• [Pixel coordinate grounding data]

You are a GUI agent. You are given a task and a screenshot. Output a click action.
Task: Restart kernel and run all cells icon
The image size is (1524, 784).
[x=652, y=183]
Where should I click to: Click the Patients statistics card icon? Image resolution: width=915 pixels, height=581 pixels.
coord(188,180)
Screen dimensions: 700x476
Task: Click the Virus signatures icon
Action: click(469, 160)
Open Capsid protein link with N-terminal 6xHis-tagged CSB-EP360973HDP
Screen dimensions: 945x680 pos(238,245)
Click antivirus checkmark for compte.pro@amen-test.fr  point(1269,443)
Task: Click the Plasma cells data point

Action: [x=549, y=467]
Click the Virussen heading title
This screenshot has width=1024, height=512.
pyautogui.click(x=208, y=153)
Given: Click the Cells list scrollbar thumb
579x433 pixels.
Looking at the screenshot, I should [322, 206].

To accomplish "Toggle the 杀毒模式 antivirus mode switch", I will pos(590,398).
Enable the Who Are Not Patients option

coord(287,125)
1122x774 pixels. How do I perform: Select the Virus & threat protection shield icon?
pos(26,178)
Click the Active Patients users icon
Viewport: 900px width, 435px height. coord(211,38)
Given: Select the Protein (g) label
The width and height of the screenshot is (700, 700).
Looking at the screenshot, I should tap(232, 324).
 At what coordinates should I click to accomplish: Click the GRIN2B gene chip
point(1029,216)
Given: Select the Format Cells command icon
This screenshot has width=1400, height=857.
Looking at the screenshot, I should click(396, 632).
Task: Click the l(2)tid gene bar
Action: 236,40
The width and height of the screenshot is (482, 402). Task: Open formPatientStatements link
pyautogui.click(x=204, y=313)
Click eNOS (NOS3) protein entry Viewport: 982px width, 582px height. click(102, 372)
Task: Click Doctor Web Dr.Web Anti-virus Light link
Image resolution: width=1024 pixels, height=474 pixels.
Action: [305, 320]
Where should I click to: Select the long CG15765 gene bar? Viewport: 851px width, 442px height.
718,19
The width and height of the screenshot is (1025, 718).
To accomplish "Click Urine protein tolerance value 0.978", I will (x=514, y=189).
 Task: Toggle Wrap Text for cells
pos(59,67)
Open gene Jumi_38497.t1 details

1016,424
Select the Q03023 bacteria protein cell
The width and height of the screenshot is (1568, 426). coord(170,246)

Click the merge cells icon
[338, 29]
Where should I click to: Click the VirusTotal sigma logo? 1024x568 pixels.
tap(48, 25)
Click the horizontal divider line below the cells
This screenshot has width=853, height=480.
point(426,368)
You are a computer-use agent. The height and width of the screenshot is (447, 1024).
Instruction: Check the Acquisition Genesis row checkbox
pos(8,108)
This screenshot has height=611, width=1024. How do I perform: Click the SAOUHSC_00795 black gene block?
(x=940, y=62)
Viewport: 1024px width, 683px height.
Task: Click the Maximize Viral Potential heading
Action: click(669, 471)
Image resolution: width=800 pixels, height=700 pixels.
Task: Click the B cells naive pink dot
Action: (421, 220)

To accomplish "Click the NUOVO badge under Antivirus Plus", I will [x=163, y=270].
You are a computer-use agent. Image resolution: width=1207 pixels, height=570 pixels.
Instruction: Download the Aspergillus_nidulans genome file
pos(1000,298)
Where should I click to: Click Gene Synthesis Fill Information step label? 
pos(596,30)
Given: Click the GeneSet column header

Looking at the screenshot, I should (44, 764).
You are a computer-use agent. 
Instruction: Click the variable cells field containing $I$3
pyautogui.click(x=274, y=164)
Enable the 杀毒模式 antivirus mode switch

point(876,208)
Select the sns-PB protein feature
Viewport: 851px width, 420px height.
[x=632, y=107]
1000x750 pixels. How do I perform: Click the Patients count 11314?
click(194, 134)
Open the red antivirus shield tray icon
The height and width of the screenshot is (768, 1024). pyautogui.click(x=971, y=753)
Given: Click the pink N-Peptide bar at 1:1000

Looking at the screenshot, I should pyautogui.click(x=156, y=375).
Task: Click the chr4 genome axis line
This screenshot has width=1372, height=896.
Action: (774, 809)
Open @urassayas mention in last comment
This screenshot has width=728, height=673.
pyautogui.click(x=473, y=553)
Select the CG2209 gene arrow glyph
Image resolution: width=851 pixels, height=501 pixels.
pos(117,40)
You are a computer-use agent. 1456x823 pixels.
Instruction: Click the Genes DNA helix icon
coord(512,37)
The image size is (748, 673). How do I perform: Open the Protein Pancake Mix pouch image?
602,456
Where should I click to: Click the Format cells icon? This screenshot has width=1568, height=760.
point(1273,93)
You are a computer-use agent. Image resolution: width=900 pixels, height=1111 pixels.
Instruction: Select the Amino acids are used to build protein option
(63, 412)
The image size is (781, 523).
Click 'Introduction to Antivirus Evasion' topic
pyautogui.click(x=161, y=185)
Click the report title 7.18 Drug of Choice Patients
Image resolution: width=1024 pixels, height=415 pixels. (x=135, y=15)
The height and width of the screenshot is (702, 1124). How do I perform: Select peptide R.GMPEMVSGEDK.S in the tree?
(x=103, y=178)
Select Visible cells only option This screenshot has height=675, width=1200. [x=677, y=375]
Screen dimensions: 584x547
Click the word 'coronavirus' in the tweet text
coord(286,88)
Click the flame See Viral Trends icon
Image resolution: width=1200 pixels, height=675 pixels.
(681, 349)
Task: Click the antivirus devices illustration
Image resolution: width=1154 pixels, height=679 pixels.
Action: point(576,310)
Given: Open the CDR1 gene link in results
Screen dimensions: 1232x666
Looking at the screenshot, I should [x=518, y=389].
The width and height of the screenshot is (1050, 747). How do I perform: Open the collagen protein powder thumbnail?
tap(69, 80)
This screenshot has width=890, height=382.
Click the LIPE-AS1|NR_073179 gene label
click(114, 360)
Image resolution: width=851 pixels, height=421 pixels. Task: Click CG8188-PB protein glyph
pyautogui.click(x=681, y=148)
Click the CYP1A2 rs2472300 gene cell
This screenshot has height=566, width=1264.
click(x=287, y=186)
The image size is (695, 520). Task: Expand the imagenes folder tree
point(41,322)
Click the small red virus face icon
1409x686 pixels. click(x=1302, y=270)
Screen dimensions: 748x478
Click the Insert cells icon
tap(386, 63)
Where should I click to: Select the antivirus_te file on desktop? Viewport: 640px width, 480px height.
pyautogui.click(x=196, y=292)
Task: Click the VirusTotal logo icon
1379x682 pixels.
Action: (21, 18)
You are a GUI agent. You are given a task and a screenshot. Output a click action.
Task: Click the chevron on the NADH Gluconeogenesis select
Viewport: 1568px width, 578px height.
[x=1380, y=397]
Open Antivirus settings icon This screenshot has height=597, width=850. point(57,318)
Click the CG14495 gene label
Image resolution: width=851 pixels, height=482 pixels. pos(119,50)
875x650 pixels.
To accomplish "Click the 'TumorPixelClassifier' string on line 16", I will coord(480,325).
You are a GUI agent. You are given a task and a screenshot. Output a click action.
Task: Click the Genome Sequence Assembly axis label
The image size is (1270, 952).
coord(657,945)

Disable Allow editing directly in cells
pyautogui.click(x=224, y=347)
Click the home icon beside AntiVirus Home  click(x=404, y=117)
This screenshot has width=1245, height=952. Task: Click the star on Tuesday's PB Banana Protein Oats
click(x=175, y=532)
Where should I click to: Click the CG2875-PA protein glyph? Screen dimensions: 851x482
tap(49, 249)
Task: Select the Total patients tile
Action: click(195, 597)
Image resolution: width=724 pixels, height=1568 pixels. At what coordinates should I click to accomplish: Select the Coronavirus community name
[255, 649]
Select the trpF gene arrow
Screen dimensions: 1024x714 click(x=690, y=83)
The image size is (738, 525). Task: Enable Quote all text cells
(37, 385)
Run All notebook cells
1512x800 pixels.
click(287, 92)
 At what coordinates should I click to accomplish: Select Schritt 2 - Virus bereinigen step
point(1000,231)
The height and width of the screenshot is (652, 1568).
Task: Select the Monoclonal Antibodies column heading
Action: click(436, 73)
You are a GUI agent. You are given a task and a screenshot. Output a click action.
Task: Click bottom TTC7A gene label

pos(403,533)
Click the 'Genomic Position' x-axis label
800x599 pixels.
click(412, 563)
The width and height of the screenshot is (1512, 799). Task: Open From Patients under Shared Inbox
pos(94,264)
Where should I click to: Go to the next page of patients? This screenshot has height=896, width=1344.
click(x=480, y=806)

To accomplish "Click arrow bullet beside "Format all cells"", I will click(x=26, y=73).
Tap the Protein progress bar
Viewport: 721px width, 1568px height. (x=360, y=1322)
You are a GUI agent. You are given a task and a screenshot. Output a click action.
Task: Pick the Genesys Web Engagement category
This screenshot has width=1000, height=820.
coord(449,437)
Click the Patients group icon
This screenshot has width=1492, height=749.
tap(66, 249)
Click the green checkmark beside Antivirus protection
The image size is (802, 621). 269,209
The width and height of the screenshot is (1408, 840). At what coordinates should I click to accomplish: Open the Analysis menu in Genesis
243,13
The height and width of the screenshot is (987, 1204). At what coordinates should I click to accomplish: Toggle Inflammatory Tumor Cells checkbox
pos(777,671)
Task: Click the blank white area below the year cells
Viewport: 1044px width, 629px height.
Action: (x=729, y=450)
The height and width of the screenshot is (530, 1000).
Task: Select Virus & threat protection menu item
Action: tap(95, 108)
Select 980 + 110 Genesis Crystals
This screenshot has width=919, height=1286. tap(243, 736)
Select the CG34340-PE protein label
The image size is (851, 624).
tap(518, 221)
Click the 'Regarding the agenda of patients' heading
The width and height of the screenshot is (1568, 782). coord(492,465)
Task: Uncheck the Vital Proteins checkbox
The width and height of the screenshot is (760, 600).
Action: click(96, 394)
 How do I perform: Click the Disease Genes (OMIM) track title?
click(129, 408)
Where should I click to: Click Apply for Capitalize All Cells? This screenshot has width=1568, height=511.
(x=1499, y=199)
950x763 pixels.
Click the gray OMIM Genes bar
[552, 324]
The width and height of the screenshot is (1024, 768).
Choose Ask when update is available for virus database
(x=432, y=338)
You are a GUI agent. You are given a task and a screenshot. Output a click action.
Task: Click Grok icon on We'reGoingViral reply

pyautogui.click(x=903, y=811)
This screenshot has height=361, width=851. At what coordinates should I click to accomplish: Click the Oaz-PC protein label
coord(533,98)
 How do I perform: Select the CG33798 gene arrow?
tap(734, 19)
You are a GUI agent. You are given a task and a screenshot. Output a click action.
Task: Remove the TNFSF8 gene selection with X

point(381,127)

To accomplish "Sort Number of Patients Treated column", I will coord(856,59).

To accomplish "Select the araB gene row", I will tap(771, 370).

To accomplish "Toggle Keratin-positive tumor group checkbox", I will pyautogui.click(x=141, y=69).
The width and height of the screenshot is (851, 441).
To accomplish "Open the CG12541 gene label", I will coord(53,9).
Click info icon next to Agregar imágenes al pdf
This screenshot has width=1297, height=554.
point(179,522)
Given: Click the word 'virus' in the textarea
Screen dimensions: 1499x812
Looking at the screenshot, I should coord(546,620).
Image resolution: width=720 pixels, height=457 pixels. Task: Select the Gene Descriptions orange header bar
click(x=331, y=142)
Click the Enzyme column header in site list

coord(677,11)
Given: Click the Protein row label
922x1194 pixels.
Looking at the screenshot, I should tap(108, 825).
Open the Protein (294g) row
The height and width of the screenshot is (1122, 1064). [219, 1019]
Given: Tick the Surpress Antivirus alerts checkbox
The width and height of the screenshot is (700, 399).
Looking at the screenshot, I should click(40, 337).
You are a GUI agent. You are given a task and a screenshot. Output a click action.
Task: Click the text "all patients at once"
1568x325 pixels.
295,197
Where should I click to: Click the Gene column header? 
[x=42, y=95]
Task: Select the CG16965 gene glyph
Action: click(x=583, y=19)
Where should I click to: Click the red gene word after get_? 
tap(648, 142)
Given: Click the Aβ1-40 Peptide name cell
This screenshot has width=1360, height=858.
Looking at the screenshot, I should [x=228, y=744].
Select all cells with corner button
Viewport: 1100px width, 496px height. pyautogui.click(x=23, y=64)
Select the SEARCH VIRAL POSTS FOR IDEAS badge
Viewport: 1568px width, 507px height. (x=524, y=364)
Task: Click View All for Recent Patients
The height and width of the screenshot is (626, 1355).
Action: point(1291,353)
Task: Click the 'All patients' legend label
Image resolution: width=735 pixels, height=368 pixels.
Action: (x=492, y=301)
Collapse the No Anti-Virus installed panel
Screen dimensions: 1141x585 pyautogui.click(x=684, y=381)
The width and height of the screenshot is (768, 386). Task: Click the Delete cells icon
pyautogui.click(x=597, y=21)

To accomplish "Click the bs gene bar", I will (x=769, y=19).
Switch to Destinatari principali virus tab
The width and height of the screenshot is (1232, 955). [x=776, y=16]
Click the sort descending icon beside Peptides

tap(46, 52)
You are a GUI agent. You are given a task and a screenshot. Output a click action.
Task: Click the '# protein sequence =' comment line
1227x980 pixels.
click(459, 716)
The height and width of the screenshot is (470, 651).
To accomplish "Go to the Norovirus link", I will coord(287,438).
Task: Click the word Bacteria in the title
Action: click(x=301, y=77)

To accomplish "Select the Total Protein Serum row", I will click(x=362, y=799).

• [ABOUT THIS TASK] Copy out all lines from the records where the word "computer" appears.

• [SOLUTION TO THIS TASK]
You are a computer-use agent. The height and width of the screenshot is (447, 1024).
You are a computer-use agent. Image resolution: width=1207 pixels, height=570 pixels.
You are a computer-use agent. 
You are a computer-use agent. 1456x823 pixels.
You are a computer-use agent. Image resolution: width=900 pixels, height=1111 pixels.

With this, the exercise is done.